Interface element entries:
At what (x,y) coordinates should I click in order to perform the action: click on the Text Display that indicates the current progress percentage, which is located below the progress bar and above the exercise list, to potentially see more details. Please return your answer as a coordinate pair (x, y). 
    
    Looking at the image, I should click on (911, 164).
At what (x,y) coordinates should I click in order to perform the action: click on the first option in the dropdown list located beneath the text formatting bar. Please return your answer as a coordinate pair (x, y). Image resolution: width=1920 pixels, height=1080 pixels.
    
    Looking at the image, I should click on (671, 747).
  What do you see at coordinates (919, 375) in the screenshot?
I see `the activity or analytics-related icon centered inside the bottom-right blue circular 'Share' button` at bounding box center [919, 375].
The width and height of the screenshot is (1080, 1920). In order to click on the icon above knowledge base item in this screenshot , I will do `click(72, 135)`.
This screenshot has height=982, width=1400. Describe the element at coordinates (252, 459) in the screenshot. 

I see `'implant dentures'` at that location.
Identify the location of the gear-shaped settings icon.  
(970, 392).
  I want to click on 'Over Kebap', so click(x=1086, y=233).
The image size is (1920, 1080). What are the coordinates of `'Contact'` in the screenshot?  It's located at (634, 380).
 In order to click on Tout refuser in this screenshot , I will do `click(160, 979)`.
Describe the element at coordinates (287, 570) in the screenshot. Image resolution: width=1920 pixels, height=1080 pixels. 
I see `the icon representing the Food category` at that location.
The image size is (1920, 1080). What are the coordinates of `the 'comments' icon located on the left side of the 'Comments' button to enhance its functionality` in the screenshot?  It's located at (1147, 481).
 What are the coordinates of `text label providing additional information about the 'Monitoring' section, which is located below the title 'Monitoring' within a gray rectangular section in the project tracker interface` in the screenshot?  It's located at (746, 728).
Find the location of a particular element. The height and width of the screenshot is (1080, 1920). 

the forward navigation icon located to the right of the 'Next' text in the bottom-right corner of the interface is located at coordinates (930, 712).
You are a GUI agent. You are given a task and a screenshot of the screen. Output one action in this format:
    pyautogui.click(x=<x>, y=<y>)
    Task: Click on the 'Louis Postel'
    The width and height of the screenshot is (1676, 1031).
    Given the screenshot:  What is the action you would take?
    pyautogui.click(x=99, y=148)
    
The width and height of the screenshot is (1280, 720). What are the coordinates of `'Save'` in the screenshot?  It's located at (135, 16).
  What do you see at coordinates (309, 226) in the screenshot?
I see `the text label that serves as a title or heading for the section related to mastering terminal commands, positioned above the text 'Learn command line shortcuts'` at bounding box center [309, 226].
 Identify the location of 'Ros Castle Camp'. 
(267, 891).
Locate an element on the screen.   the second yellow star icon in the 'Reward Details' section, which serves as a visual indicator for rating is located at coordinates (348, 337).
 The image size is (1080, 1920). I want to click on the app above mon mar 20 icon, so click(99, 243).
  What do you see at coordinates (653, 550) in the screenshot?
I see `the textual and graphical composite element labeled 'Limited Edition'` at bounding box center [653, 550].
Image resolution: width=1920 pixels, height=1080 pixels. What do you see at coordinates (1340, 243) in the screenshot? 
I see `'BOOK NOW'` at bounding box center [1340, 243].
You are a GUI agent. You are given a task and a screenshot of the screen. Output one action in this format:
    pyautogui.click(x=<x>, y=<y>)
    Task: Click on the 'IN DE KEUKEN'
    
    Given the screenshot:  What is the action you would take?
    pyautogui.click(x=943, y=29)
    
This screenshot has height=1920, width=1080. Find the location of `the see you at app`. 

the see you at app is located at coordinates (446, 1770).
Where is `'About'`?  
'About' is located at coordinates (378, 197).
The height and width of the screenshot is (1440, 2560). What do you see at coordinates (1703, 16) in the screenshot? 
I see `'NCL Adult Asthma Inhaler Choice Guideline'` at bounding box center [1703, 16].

Directions = Could you copy out every one of the entries above, word for word and unchanged?

Output =
At what (x,y) coordinates should I click in order to perform the action: click on the Text Display that indicates the current progress percentage, which is located below the progress bar and above the exercise list, to potentially see more details. Please return your answer as a coordinate pair (x, y). 
    
    Looking at the image, I should click on (911, 164).
At what (x,y) coordinates should I click in order to perform the action: click on the first option in the dropdown list located beneath the text formatting bar. Please return your answer as a coordinate pair (x, y). Image resolution: width=1920 pixels, height=1080 pixels.
    
    Looking at the image, I should click on (671, 747).
  What do you see at coordinates (919, 375) in the screenshot?
I see `the activity or analytics-related icon centered inside the bottom-right blue circular 'Share' button` at bounding box center [919, 375].
The width and height of the screenshot is (1080, 1920). In order to click on the icon above knowledge base item in this screenshot , I will do `click(72, 135)`.
This screenshot has height=982, width=1400. Describe the element at coordinates (252, 459) in the screenshot. 

I see `'implant dentures'` at that location.
Identify the location of the gear-shaped settings icon.  
(970, 392).
  I want to click on 'Over Kebap', so click(x=1086, y=233).
The image size is (1920, 1080). What are the coordinates of `'Contact'` in the screenshot?  It's located at (634, 380).
 In order to click on Tout refuser in this screenshot , I will do `click(160, 979)`.
Describe the element at coordinates (287, 570) in the screenshot. Image resolution: width=1920 pixels, height=1080 pixels. 
I see `the icon representing the Food category` at that location.
The image size is (1920, 1080). What are the coordinates of `the 'comments' icon located on the left side of the 'Comments' button to enhance its functionality` in the screenshot?  It's located at (1147, 481).
 What are the coordinates of `text label providing additional information about the 'Monitoring' section, which is located below the title 'Monitoring' within a gray rectangular section in the project tracker interface` in the screenshot?  It's located at (746, 728).
Find the location of a particular element. The height and width of the screenshot is (1080, 1920). 

the forward navigation icon located to the right of the 'Next' text in the bottom-right corner of the interface is located at coordinates (930, 712).
You are a GUI agent. You are given a task and a screenshot of the screen. Output one action in this format:
    pyautogui.click(x=<x>, y=<y>)
    Task: Click on the 'Louis Postel'
    The width and height of the screenshot is (1676, 1031).
    Given the screenshot:  What is the action you would take?
    pyautogui.click(x=99, y=148)
    
The width and height of the screenshot is (1280, 720). What are the coordinates of `'Save'` in the screenshot?  It's located at (135, 16).
  What do you see at coordinates (309, 226) in the screenshot?
I see `the text label that serves as a title or heading for the section related to mastering terminal commands, positioned above the text 'Learn command line shortcuts'` at bounding box center [309, 226].
 Identify the location of 'Ros Castle Camp'. 
(267, 891).
Locate an element on the screen.   the second yellow star icon in the 'Reward Details' section, which serves as a visual indicator for rating is located at coordinates (348, 337).
 The image size is (1080, 1920). I want to click on the app above mon mar 20 icon, so click(99, 243).
  What do you see at coordinates (653, 550) in the screenshot?
I see `the textual and graphical composite element labeled 'Limited Edition'` at bounding box center [653, 550].
Image resolution: width=1920 pixels, height=1080 pixels. What do you see at coordinates (1340, 243) in the screenshot? 
I see `'BOOK NOW'` at bounding box center [1340, 243].
You are a GUI agent. You are given a task and a screenshot of the screen. Output one action in this format:
    pyautogui.click(x=<x>, y=<y>)
    Task: Click on the 'IN DE KEUKEN'
    
    Given the screenshot:  What is the action you would take?
    pyautogui.click(x=943, y=29)
    
This screenshot has height=1920, width=1080. Find the location of `the see you at app`. 

the see you at app is located at coordinates (446, 1770).
Where is `'About'`?  
'About' is located at coordinates (378, 197).
The height and width of the screenshot is (1440, 2560). What do you see at coordinates (1703, 16) in the screenshot? 
I see `'NCL Adult Asthma Inhaler Choice Guideline'` at bounding box center [1703, 16].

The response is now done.